## WHAT TO PRODUCE
Please copy word for word the passage in the post below on validity and logical convention, starting with "[FOM] mathematics as" and going on through "concern to logic.".

## DOCUMENT SECTION
##############################
[FOM] mathematics as formal

Steven Ericsson-Zenith steven at semeiosis.org
Sat Mar 29 18:34:01 EDT 2008


On Mar 25, 2008, at 1:27 PM, rgheck wrote:
> I thought logic was the study of such things as validity. It's no
> convention that, if it's true that p and also true that q, then it's
> true that p and q. It may be due to convention that the word "if"  
> means
> if, etc. (Then again, it may not be.) But that's an entirely different
> matter, and it is of no concern to logic.

In my view the notion of validity applies only to convention. That is,  
the subject of validity is convention, and the question of whether the  
convention is absolute, true and complete is of interest but it is a  
separate matter.

The discussion by Hilbert and Ackermann of the Decision Problem  
[Mathematical Logic, P112] and Church's result (referenced by Hilbert)  
that denies universal validity serves, I suggest, as an adequate  
illustration that validity is a matter of conventions in logic as we  
understand it. It tells us something about those conventions. That is,  
it is presumptuous to assume, and it is not clearly shown, that our  
logical conventions are absolute, true and complete. Or rather I take  
the position that in the absence of universal validity we have yet to  
identify a logic that is not merely a pragmatic convention.
##############################
## DATA SECTION
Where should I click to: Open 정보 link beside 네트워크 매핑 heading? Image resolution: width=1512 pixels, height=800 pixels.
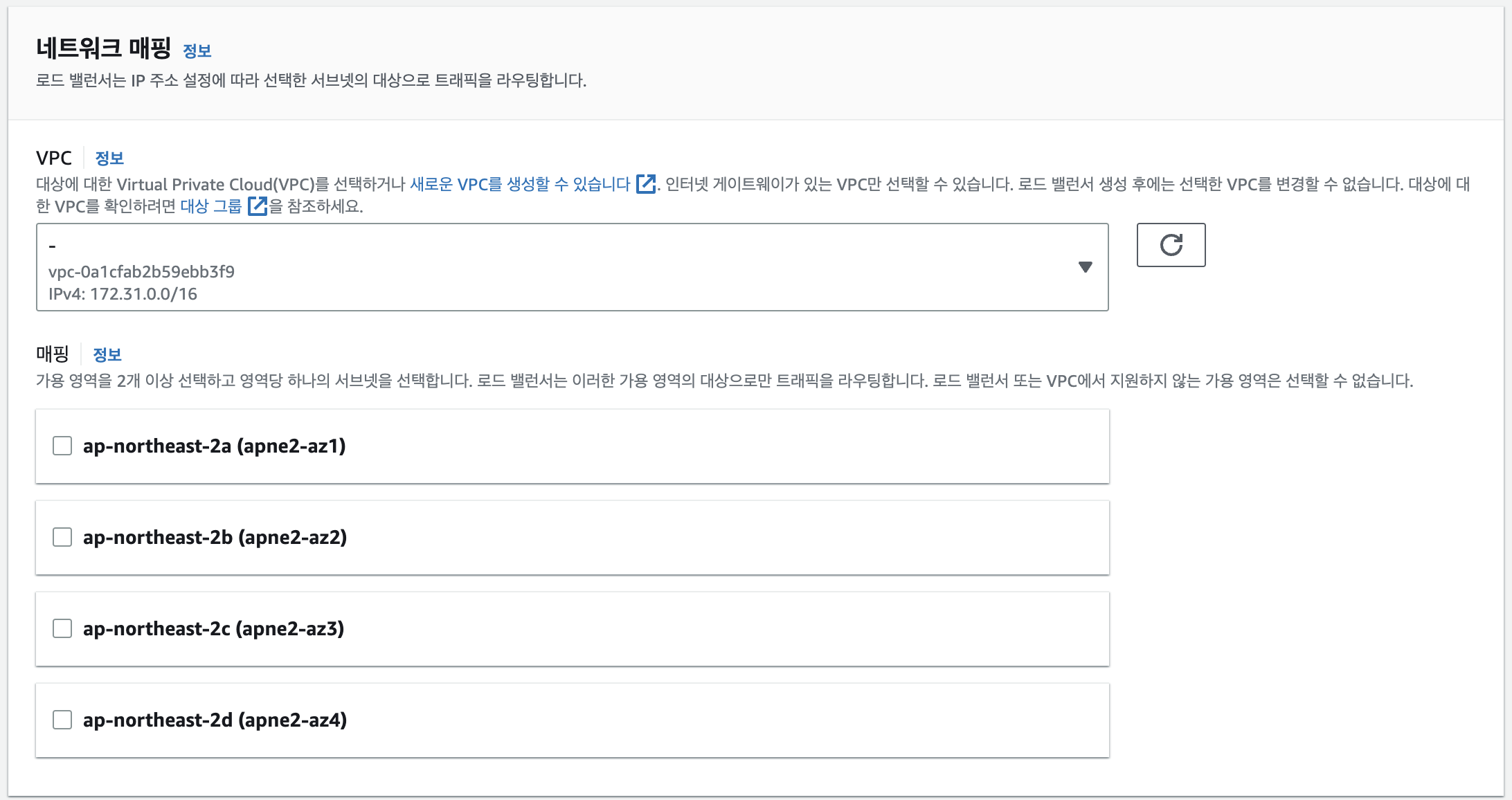197,51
##############################
## WRITTEN RESPONSE
[FOM] mathematics as formal

Steven Ericsson-Zenith steven at semeiosis.org
Sat Mar 29 18:34:01 EDT 2008


On Mar 25, 2008, at 1:27 PM, rgheck wrote:
> I thought logic was the study of such things as validity. It's no
> convention that, if it's true that p and also true that q, then it's
> true that p and q. It may be due to convention that the word "if"  
> means
> if, etc. (Then again, it may not be.) But that's an entirely different
> matter, and it is of no concern to logic.